Milton Corrêa da Costa, a lieutenant-colonel in the military police, agreed that Francis could easily have been attacked as people thrust their hands into the open window of his silver Fiat – a modestly-sized car that the Pope had specifically requested.
“Travelling with the window open, Pope Francis was in a vulnerable situation and could have been the victim of an attack at very close range,” he said.
Hugo Tisaka, a security consultant, said the Pope had been unnecessarily put at risk.
“Coping with crowds is very complex, even though in this case it was a group of people that was apparently not hostile.”
He said the hundreds of people who darted in and out of cars, taxes and buses to greet the Pope had also been in danger because they could have been hit by moving vehicles.
There had been “an insufficient number of agents” providing protection for the pontiff, he said.
Eva Vider, a traffic planning expert from the Federal University of Rio de Janeiro, said it was “inconceivable” that the Brazilian authorities had allowed the Pope to get boxed in by traffic within just an hour of his arrival in the country.
“The Pope’s itinerary was poorly planned,” Prof Vider said. “It’s inconceivable that the Pope or anyone else of his position, who needed a clear path, should become stuck in a traffic jam.”
But Vatican officials denied there were any concerns over security in the Pope’s first trip back to Latin America since becoming the head of the Catholic Church.

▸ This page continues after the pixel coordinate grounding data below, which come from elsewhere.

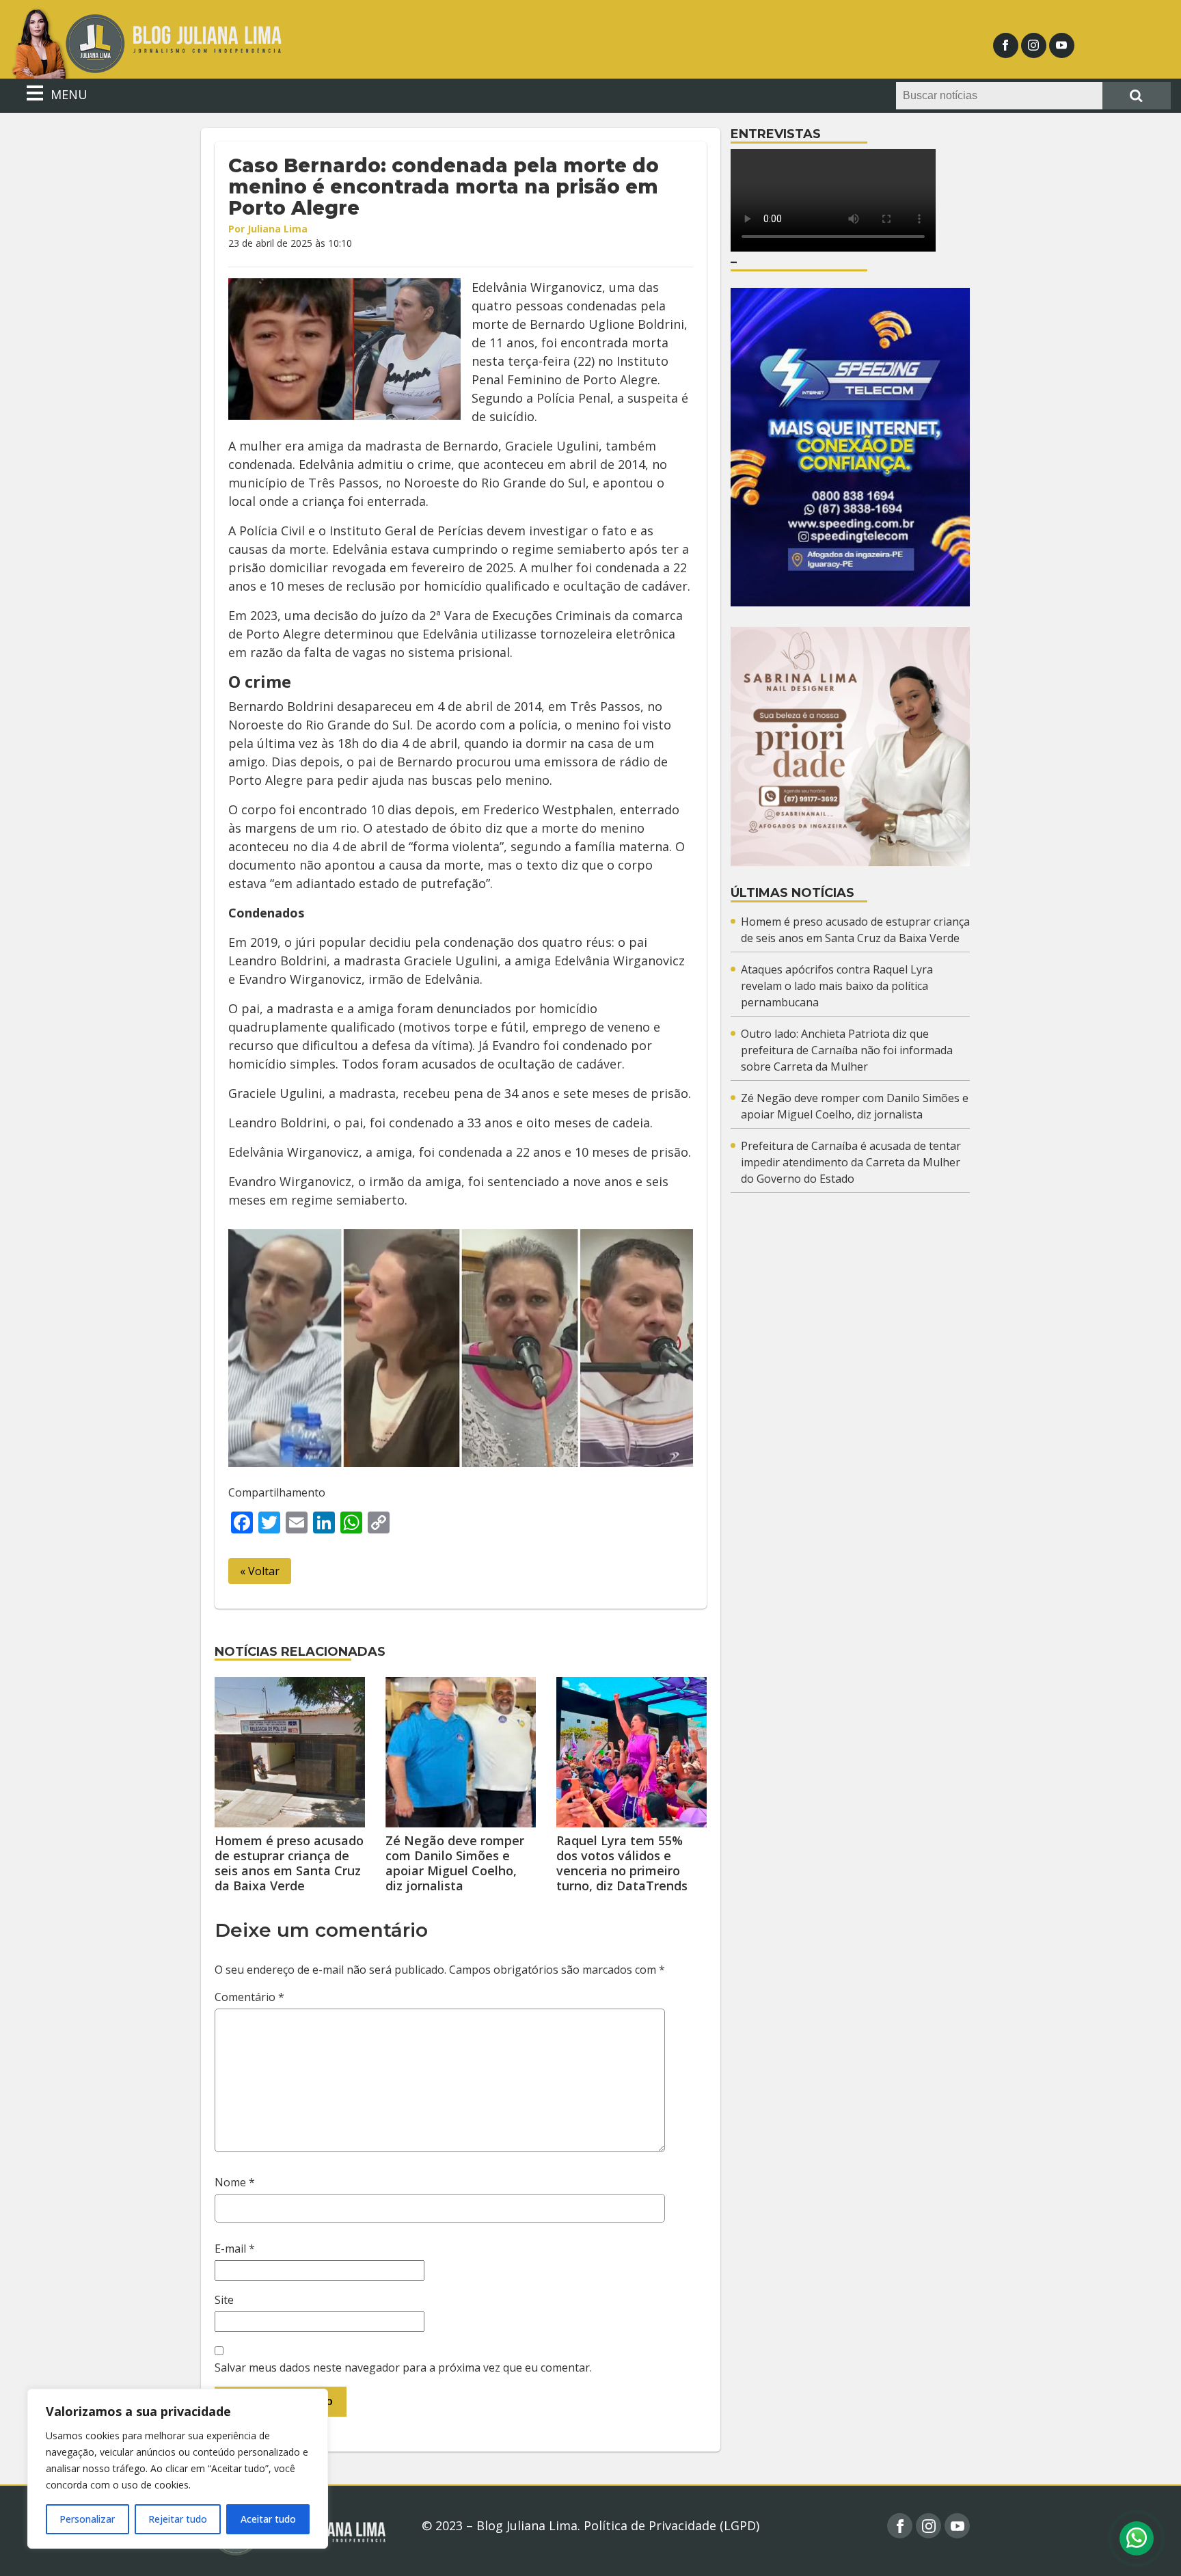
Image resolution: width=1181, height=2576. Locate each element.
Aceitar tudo (268, 2518)
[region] (177, 2469)
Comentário (249, 1996)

“The only change in the itinerary was at the end when leaving the presidential palace,” said Father Thomas Rosica, translating for Vatican spokesman Father Federico Lombardi.

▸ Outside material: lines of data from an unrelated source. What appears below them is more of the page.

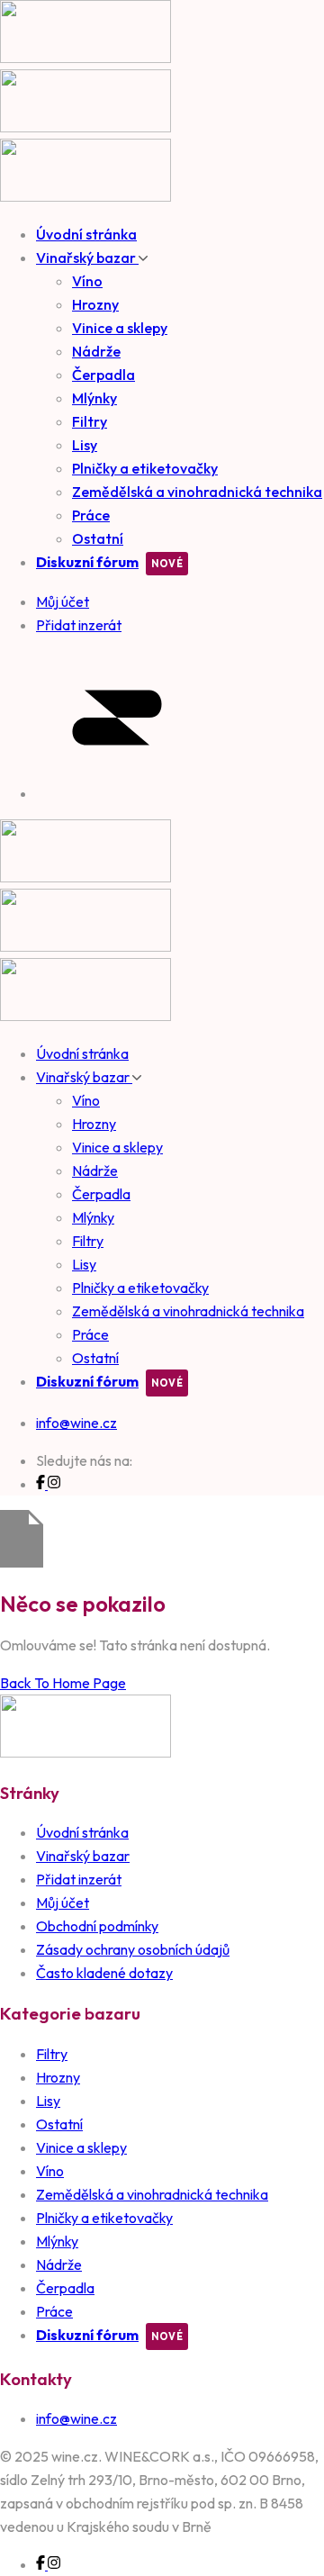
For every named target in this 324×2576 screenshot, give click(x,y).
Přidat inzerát (79, 1879)
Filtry (89, 421)
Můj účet (62, 1903)
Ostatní (97, 538)
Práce (91, 515)
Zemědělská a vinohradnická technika (197, 492)
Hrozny (95, 304)
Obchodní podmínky (97, 1926)
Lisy (84, 445)
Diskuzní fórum (87, 562)
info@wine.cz (76, 1423)
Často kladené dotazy (104, 1973)
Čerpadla (103, 375)
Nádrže (96, 351)
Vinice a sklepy (119, 328)
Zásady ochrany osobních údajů (133, 1949)
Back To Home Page (63, 1683)
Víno (87, 281)
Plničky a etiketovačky (145, 468)
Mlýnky (94, 398)
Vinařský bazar (87, 258)
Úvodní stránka (86, 234)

“It was decided that the helicopter would be taken just to avoid the protests.”
While the protest - driven by a growing social movement campaigning for better public services - began peacefully, there were claims that Molotov cocktails were thrown at police, and tear gas, rubber bullets and sound bombs used in retaliation.
After meeting Brazilian president Dilma Rousseff and a number of other dignitaries, Pope Francis travelled to Sumaré, the official residence of the Archbishop of Rio, where he will stay. He has no official engagements on Tuesday.
Asked about earlier mob-like scenes, Fr Lombardi said: “His secretary was afraid but the Pope wasn’t.
“He enjoyed meeting everybody and greeting people. We were not at all worried about security. We were struck by the amount of enthusiasm.”
He added it was a “unique” way to enter a city and said the Pope was keen to avoid a “militarisation” of his security detail.
“I don’t want to overly dramatise the motorcade,” Fr Lombardi added through Fr Rosica. “We have full confidence in the authorities. Today was the first experience, a learning experience, and we will see what happens in the next few days.”
He also said there were no concerns about the Pope’s visit to the Aparecida shrine, where a homemade bomb was found on Sunday.
Vatican officials joked they had a “moment of fear”, though, when the Pope spent 15 minutes with the pilot in the cockpit of the plane as they landed in Rio for the Catholic Church’s World Youth Day.